* To do
Recast the lines from the one containing "The image size is (1456, 819)." through the one containing "permissions with green" as a Markdown table with the columns Row and Item line, numbering each row and skipping blank lines. Omit the pictures from the table.

* Available records
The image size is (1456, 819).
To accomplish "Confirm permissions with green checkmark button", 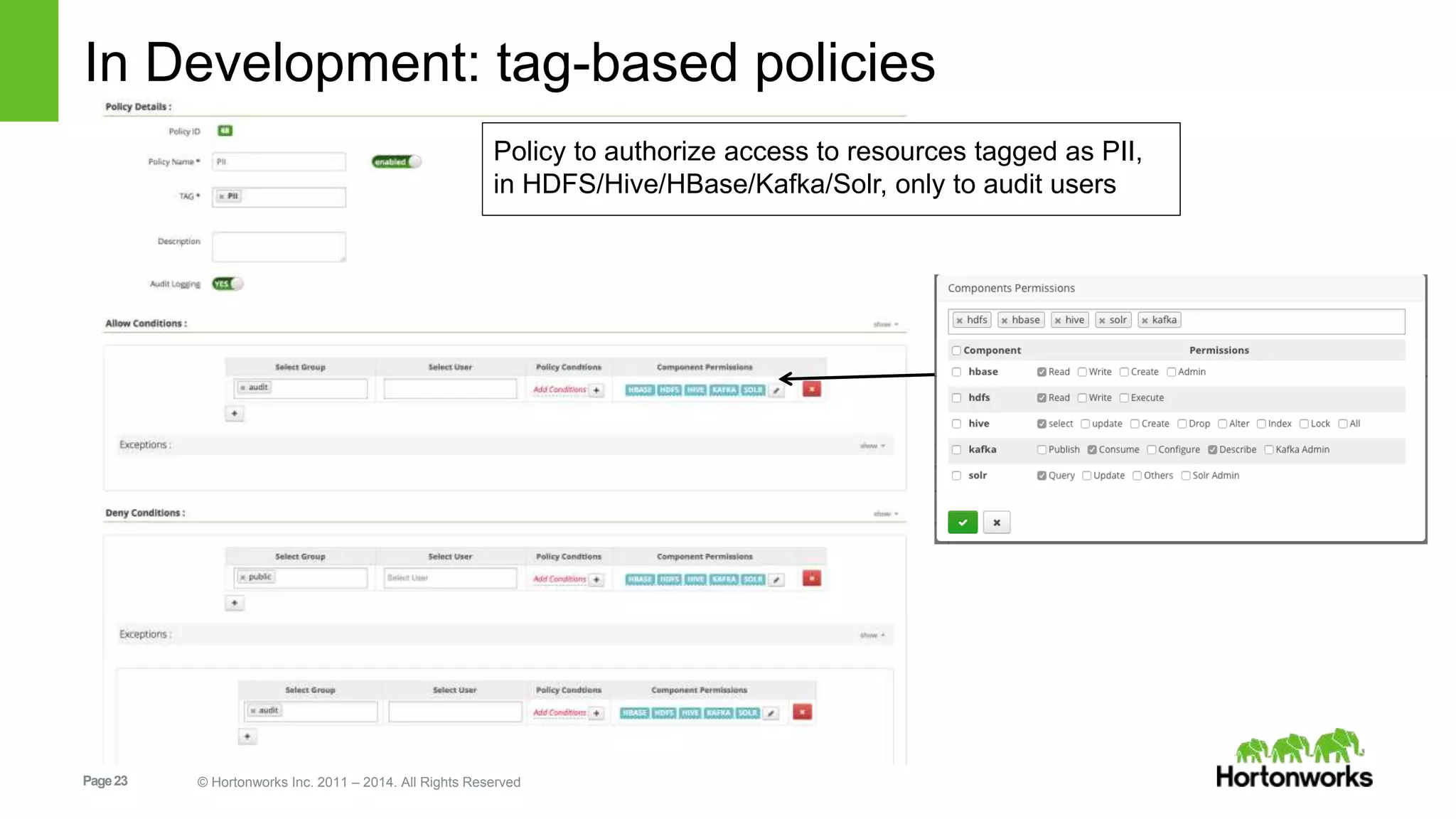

...

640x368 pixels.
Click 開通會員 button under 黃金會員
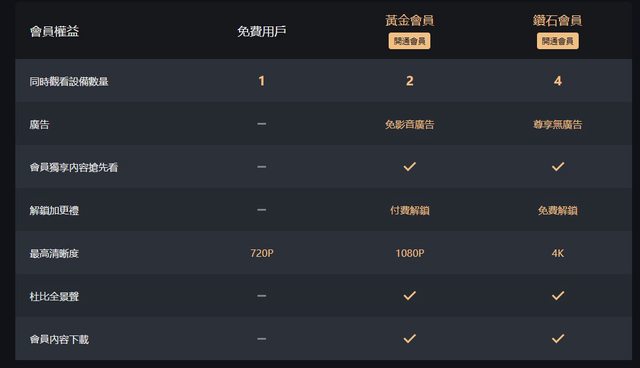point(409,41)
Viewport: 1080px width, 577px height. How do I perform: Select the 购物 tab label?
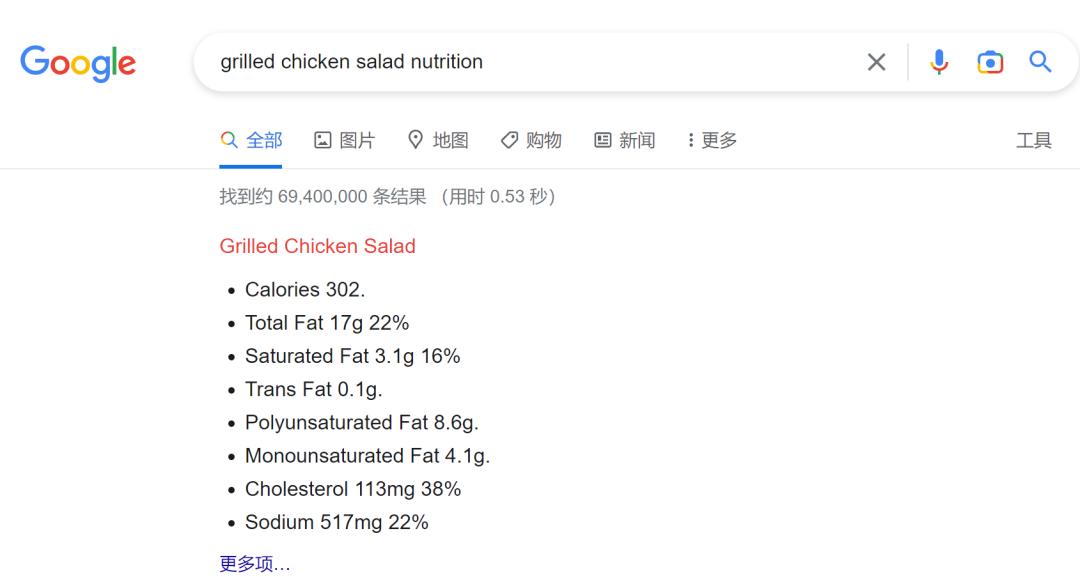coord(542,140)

* Completed exercise
| Row | Item line |
|---|---|
| 1 | The image size is (1456, 819). |
| 2 | To accomplish "Confirm permissions with green checkmark button",  |